● **Your instructions**
Please give again, word for word, the lines that lie between the start of the listing below and the line with "Sort by the", both included.
########
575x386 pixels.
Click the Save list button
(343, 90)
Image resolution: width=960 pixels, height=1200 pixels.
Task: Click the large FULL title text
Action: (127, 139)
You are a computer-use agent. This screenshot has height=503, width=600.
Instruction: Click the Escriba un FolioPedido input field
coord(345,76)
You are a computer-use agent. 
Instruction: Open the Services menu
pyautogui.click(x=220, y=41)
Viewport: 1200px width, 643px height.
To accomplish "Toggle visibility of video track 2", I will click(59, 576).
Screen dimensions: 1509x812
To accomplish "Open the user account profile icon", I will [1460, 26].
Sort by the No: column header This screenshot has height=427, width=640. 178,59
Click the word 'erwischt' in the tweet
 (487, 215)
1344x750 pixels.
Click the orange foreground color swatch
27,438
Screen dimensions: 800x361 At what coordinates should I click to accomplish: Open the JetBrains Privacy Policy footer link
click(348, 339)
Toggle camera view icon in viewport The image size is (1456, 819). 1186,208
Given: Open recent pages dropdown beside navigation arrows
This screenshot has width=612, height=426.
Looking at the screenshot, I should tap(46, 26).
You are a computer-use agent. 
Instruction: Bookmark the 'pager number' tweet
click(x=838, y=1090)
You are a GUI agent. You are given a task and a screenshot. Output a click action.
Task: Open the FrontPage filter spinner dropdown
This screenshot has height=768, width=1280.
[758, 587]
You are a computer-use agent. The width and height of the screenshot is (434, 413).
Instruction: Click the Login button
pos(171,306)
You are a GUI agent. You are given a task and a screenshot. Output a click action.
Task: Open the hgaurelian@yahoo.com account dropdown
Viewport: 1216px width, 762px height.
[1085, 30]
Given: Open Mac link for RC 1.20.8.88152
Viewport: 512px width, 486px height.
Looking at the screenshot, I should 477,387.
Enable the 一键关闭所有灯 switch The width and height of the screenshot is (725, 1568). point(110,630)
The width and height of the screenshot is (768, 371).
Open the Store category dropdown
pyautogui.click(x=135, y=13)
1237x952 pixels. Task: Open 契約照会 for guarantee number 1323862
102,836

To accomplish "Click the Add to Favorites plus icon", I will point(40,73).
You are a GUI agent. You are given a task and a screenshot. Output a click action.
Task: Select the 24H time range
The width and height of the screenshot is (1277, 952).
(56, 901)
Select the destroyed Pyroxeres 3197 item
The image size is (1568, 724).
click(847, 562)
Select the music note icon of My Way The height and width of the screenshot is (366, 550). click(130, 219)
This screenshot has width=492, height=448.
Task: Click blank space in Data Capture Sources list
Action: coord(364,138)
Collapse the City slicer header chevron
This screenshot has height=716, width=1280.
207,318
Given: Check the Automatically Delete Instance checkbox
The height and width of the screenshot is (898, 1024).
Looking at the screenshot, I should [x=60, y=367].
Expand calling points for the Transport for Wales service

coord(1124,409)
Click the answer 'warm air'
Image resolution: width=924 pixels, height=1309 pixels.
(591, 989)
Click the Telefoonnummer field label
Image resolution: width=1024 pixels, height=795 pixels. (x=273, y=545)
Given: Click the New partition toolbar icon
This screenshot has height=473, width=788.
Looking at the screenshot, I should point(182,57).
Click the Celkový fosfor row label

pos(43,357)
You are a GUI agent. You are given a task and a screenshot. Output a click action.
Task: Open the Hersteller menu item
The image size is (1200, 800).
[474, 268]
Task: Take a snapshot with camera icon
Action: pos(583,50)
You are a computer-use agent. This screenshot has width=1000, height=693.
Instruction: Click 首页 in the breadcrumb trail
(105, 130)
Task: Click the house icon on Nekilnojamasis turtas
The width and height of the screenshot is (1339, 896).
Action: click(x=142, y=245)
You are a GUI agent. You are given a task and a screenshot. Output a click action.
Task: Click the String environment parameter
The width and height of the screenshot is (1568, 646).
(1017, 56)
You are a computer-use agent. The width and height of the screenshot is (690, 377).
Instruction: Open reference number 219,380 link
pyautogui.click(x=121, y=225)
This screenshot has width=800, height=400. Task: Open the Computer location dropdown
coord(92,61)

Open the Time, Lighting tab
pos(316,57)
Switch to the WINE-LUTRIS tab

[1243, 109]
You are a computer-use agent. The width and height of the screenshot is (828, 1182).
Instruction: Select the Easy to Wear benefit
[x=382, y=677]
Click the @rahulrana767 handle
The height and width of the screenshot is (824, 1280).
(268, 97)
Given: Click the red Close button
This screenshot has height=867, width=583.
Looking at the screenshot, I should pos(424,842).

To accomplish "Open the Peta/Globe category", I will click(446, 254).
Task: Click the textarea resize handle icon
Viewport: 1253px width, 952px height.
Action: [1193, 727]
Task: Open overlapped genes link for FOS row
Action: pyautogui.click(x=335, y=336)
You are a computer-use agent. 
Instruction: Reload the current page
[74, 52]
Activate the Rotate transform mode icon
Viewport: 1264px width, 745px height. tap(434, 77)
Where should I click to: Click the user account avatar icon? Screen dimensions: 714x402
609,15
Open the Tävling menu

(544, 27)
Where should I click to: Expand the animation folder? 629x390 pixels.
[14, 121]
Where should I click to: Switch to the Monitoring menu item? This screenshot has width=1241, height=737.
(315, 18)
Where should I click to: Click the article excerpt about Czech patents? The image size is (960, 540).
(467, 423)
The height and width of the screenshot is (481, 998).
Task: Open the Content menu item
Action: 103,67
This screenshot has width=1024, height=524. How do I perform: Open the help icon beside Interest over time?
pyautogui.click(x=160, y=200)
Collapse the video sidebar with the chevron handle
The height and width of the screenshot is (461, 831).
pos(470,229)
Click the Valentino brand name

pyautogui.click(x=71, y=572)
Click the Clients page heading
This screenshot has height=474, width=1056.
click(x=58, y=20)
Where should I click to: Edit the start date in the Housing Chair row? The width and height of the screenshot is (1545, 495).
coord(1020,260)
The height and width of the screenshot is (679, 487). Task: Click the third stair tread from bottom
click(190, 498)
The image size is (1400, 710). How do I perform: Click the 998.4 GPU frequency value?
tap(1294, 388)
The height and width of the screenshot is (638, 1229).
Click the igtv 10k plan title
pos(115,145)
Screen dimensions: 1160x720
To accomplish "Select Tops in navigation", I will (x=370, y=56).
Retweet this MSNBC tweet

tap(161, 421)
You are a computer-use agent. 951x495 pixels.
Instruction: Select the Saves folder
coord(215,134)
########
● **The answer**
575x386 pixels.
Click the Save list button
(343, 90)
Image resolution: width=960 pixels, height=1200 pixels.
Task: Click the large FULL title text
Action: (127, 139)
You are a computer-use agent. This screenshot has height=503, width=600.
Instruction: Click the Escriba un FolioPedido input field
coord(345,76)
You are a computer-use agent. 
Instruction: Open the Services menu
pyautogui.click(x=220, y=41)
Viewport: 1200px width, 643px height.
To accomplish "Toggle visibility of video track 2", I will click(59, 576).
Screen dimensions: 1509x812
To accomplish "Open the user account profile icon", I will [1460, 26].
Sort by the No: column header This screenshot has height=427, width=640. 178,59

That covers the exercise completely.